Learning Standard: Reading and writing with developing fluency, speaking confidently, listening and interacting appropriately, viewing strategically and representing creatively.
2. Old Mother Goose
May 1 is also observed by many people as Mother Goose Day. Use today's newspaper to look for a humorous story that interests you. Then think of a nursery rhyme or children's song you like. Retell the story from the newspaper in the style of the nursery rhyme or song you chose. Share with the class.
Learning Standard: Writing fluently for multiple purposes to produce compositions, such as personal narratives, persuasive essays, lab reports or poetry.
3. Super Volcano
Volcanoes are some of the most spectacular things in nature.
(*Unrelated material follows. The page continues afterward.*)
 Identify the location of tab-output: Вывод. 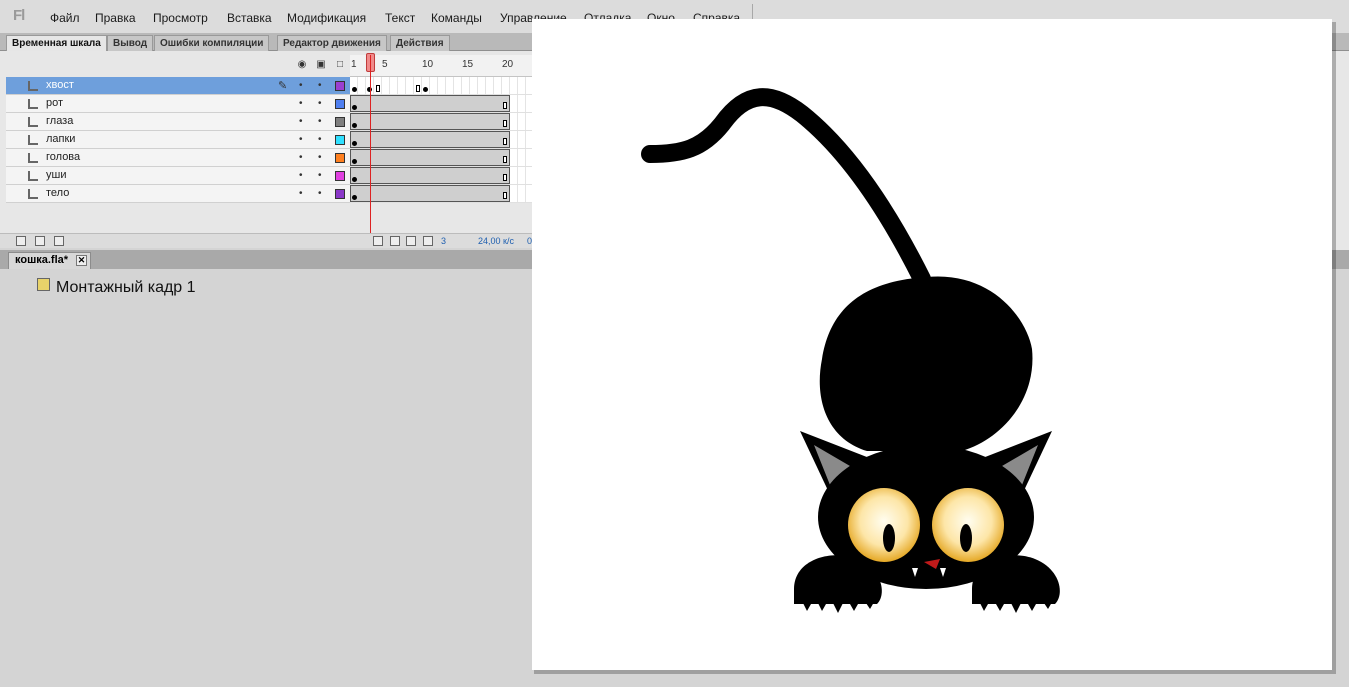
(130, 43).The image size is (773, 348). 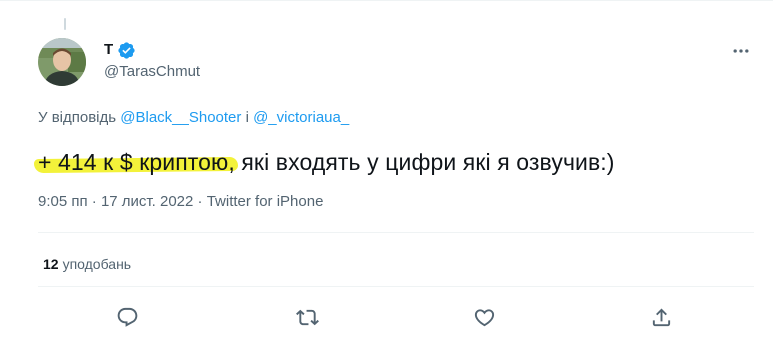 What do you see at coordinates (136, 162) in the screenshot?
I see `highlighted-text: + 414 к $ криптою,` at bounding box center [136, 162].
And one that blew up in the nation of Iceland in the northern Atlantic Ocean filled the air with such thick smoke and ash that it forced airlines to stop making flights to the continent of Europe. Hundreds of flights from the United States were among those halted, because the ash could damage jet engines and cause planes to crash. It took nearly a week for flights to start up again from the April 14 eruption. As a class, research and talk about how volcanoes are formed. Then find other stories about weather or natural events that affect people. Write a paragraph describing one such event.
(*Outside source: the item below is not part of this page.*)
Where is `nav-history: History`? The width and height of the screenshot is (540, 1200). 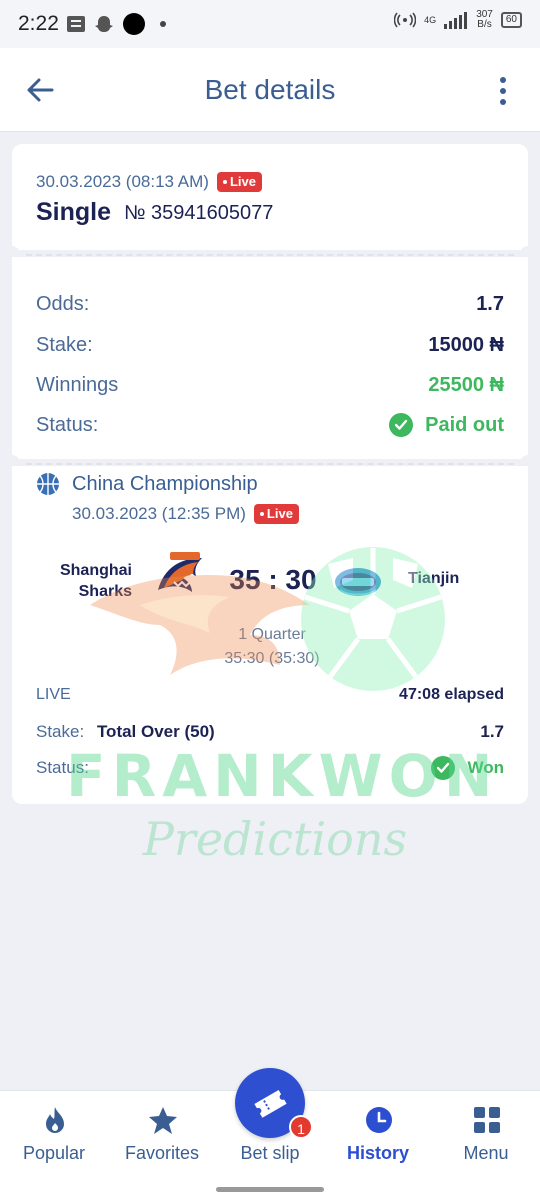
nav-history: History is located at coordinates (378, 1134).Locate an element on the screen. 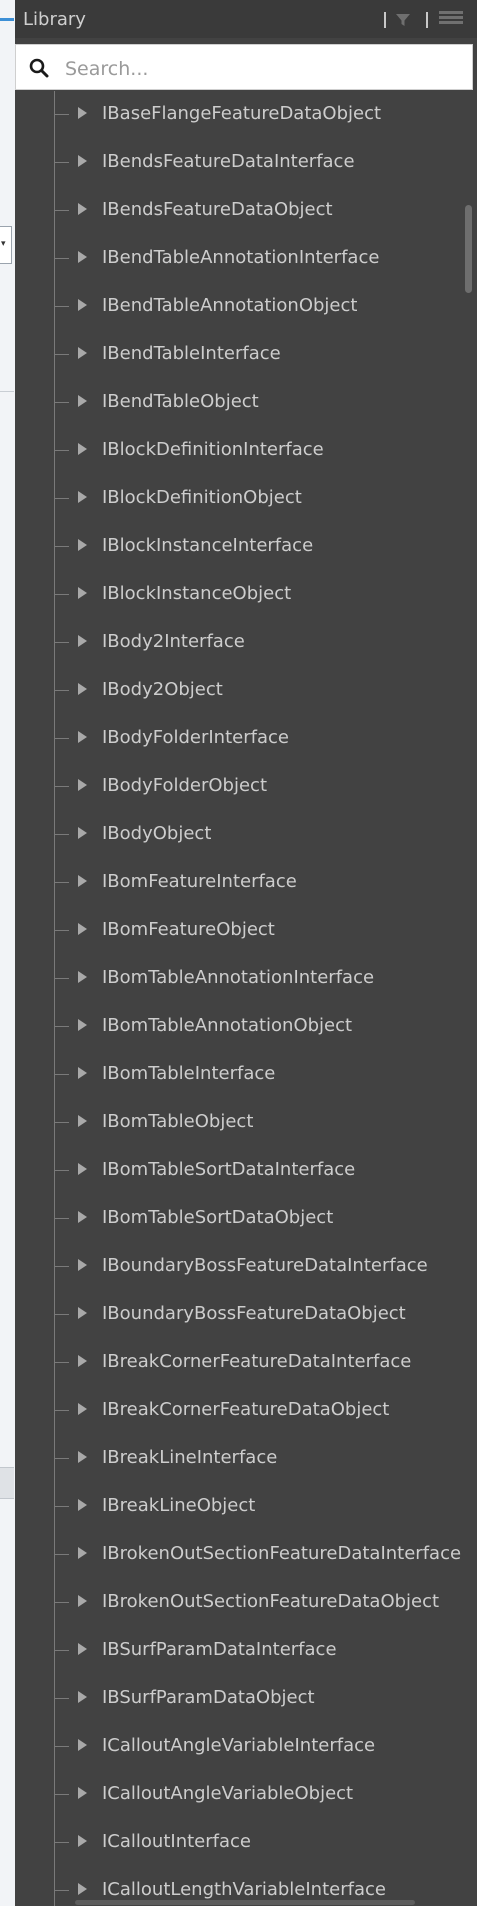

Learning Standards: Describing and understanding natural changes in the Earth's surface, including those caused by volcanoes, earthquakes, erosion and rivers; investigating and describing what makes up weather and how it changes; analyzing the relationships between human activities and the atmosphere.
4. Benjamin Hooks
The civil rights movement for racial equality attracted people of many different talents. But few had as many different talents as Benjamin Hooks, who died this month at the age of 85. Hooks was president of the NAACP, the nation's oldest civil rights group. He was a lawyer and the first African American judge appointed for criminal courts in the state of Tennessee. He was a businessman who ran fried chicken restaurants. And he was a minister who served churches in both Michigan and Tennessee. After he died April 15, Hooks was honored at his Michigan and Tennessee churches, and people from all over the nation came to pay their respects. As a class, talk about how important it is that people be treated equally. In teams, find a story in the newspaper that involves how people are treated. Write a sentence explaining what kind of treatment is making news.
Learning Standards: Acquiring information from multiple sources; identifying the responses of individuals to historic violations of human dignity involving discrimination, persecution and crimes against humanity; writing fluently for multiple purposes.
5. Scavenger
Scientists have known for a long time that the dinosaurs known as velociraptors were meat-eaters. But a new fossil find shows that velociraptors (vel-OSS-eer-RAP-tors) also were scavengers that ate creatures that already had died or been killed. The fossil from Inner Mongolia in the Asian country of China reveals teeth from a velociraptor among the bones of a sheep-sized plant-eater called Protoceratops (PRO-toe-SER-a-tops). Scientists said the position of the teeth indicate that the velociraptor was cleaning the last meat off the bones of a dead dinosaur, rather than eating one it had killed. As a class, talk about the Web of Life in nature, in which meat-eaters eat plant-eaters or other meat-eaters to stay alive. Then find examples of plant-eaters and meat-eaters in the newspaper today or over several days. Which do you find more of? On a piece of paper, draw a Web of Life showing how these animals would connect to each other if they all lived in the same place.
Learning Standard: Comparing and classifying familiar organisms on the basis of observable physical characteristics; representing creatively.